WHAT TO PRODUCE: Extract every line of the rows below that contains the string "empty", matching case exactly.

--

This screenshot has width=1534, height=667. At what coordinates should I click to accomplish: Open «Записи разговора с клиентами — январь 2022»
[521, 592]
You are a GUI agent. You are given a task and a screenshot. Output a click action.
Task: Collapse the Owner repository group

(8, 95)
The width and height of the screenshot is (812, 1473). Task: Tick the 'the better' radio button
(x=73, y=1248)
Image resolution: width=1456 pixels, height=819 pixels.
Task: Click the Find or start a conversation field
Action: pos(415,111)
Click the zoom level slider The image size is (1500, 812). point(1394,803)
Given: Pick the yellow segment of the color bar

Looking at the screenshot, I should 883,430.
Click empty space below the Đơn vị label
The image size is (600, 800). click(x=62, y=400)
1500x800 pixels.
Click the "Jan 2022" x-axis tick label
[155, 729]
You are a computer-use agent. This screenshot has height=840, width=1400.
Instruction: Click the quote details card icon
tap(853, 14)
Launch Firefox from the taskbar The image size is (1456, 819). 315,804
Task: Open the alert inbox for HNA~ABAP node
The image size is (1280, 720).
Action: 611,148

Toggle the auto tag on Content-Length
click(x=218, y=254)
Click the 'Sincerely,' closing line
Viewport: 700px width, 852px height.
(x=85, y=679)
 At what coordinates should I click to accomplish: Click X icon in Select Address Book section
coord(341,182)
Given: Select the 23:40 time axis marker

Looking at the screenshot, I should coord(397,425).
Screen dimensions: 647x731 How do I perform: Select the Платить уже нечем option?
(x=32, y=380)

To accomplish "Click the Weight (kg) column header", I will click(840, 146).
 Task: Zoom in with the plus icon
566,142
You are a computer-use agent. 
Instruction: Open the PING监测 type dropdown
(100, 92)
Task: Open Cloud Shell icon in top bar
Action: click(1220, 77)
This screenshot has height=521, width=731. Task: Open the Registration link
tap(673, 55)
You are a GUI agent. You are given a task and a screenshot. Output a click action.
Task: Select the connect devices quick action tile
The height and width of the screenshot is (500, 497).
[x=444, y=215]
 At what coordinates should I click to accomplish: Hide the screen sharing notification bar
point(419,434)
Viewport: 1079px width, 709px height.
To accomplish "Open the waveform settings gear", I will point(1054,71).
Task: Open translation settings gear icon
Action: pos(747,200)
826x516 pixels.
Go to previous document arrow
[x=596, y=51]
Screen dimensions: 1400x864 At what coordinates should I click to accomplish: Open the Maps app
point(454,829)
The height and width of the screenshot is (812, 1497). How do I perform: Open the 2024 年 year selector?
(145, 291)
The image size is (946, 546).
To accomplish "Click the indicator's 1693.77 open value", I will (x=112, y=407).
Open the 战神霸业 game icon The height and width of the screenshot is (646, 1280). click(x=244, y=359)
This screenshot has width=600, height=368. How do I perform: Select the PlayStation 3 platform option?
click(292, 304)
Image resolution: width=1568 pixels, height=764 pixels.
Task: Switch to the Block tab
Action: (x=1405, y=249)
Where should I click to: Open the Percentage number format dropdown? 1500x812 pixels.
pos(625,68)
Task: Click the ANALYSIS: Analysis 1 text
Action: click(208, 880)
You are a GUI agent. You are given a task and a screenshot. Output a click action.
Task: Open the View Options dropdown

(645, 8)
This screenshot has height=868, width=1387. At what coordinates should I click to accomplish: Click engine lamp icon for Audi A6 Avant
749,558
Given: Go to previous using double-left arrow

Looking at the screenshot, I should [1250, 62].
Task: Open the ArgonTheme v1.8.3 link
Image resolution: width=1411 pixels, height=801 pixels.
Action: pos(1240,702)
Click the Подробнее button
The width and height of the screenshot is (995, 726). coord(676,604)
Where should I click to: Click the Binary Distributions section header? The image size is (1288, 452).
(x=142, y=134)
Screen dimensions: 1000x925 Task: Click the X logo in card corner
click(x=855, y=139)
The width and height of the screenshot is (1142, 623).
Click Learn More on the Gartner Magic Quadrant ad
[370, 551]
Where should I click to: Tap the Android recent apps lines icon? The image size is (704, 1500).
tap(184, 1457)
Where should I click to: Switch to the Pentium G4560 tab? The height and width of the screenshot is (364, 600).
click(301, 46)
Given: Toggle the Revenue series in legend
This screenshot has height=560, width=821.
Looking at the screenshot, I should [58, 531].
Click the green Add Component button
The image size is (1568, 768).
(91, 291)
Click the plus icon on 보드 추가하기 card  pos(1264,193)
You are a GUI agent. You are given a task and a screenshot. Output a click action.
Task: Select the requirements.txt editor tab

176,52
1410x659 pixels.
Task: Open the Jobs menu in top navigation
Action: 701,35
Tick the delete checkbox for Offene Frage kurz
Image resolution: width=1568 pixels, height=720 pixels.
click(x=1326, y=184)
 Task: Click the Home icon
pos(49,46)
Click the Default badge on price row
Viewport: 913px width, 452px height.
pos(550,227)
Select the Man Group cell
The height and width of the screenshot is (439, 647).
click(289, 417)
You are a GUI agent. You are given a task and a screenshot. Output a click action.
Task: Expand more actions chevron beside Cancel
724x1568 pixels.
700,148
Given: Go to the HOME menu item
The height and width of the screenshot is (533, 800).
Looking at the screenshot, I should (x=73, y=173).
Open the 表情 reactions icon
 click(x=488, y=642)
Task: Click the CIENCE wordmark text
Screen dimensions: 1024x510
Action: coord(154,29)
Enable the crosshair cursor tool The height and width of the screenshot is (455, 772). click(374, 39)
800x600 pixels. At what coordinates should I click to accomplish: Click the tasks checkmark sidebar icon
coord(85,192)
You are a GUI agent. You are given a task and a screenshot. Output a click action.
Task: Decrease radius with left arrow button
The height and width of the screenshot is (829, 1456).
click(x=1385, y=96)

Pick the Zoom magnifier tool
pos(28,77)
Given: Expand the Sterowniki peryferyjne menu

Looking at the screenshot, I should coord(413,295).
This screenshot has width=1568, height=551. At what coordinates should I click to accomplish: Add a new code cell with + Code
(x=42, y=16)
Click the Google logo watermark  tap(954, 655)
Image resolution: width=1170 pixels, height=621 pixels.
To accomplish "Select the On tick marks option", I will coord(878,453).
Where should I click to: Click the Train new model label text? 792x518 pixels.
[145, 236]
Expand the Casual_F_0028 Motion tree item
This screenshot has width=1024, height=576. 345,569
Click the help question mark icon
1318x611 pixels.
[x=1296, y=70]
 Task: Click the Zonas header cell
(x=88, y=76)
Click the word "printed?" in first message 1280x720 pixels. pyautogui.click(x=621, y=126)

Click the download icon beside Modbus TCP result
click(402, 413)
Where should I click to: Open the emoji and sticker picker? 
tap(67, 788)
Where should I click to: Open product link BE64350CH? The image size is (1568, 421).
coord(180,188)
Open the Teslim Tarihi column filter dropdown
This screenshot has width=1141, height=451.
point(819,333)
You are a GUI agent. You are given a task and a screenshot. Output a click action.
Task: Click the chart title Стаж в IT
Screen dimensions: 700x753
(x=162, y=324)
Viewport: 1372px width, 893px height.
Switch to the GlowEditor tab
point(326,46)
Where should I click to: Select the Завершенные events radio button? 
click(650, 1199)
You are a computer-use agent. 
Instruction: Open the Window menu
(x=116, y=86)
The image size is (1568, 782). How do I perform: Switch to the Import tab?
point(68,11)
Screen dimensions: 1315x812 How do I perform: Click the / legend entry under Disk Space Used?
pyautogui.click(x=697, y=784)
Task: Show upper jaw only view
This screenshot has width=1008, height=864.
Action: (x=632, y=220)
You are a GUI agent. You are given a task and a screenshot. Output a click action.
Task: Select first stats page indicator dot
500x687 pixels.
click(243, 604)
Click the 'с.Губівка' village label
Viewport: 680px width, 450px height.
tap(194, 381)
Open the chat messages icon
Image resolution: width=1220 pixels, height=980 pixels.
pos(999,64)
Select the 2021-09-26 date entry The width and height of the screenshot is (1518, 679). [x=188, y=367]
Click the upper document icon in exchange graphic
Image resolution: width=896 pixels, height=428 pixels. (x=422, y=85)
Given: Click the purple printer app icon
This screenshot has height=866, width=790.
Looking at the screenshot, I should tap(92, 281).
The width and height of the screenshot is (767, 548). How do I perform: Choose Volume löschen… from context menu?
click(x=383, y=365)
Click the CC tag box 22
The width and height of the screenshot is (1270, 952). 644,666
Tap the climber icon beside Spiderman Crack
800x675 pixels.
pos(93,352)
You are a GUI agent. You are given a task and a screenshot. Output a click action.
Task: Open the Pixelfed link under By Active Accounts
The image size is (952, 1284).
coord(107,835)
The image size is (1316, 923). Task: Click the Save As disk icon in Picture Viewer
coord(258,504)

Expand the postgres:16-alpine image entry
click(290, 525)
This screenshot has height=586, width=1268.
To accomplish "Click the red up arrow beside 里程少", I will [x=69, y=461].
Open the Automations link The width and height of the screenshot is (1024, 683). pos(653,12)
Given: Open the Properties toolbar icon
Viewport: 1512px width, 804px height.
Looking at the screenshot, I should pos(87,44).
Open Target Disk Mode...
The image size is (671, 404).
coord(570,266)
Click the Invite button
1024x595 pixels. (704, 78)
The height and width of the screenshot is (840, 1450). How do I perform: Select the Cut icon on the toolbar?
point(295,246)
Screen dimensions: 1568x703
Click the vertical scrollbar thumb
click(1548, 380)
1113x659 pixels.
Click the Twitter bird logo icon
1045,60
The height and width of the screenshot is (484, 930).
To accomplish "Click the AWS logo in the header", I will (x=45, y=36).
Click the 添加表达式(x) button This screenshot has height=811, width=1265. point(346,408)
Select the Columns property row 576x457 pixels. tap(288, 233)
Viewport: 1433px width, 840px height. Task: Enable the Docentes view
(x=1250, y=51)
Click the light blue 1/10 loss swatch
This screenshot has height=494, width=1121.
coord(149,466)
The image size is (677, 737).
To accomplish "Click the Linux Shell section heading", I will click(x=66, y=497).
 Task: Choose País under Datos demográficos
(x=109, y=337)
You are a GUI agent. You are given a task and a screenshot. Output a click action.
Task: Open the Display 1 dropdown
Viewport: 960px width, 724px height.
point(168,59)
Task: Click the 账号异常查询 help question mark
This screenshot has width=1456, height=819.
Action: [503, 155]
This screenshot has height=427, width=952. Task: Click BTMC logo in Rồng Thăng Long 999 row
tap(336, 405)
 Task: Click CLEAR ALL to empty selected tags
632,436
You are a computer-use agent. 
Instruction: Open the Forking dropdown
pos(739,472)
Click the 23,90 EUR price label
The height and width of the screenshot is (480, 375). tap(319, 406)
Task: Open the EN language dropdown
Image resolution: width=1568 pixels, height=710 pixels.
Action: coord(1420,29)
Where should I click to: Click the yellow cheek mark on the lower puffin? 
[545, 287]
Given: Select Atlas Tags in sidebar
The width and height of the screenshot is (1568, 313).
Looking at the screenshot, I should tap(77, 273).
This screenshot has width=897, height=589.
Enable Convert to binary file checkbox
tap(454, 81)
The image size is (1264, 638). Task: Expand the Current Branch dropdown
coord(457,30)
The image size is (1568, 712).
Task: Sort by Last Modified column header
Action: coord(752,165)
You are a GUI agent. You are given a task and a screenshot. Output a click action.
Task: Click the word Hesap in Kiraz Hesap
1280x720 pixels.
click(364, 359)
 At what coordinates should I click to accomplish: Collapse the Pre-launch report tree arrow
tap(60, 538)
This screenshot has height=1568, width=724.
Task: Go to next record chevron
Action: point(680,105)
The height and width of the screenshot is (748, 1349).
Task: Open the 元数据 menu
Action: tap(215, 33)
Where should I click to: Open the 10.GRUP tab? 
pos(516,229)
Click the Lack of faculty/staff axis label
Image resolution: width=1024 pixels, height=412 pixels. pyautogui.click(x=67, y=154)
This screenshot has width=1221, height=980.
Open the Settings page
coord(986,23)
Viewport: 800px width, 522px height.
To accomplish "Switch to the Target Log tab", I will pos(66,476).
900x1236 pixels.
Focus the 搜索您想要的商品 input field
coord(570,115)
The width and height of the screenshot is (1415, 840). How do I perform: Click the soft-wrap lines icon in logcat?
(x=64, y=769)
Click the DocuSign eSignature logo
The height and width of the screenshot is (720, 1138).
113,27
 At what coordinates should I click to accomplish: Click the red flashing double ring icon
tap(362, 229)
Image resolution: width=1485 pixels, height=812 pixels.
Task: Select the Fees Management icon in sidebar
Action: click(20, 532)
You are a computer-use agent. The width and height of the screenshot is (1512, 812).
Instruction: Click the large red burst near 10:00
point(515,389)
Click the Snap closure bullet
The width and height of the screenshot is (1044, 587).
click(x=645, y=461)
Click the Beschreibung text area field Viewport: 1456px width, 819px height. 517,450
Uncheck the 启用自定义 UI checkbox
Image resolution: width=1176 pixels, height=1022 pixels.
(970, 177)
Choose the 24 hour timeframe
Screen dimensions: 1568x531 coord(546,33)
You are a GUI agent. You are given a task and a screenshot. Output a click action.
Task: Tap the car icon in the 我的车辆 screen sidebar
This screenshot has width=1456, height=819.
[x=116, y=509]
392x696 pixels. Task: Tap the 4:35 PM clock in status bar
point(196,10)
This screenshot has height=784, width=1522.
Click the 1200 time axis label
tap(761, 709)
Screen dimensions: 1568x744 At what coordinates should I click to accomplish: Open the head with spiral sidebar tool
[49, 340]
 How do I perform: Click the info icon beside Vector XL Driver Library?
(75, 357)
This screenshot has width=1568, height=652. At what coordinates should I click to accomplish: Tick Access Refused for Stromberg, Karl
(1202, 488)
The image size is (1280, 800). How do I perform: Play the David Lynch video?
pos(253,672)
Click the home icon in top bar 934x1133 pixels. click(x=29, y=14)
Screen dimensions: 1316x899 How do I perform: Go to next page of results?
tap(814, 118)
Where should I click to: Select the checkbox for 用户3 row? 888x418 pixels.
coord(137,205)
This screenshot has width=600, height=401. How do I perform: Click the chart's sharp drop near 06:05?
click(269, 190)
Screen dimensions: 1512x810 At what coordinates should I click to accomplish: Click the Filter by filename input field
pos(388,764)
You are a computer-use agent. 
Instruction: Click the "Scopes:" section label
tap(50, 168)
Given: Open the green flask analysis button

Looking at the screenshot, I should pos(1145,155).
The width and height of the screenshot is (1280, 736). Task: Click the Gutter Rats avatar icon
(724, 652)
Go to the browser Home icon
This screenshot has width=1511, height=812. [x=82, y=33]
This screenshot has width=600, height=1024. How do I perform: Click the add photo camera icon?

--

SOLUTION TO THE EXERCISE:
Click empty space below the Đơn vị label
 Task: Click CLEAR ALL to empty selected tags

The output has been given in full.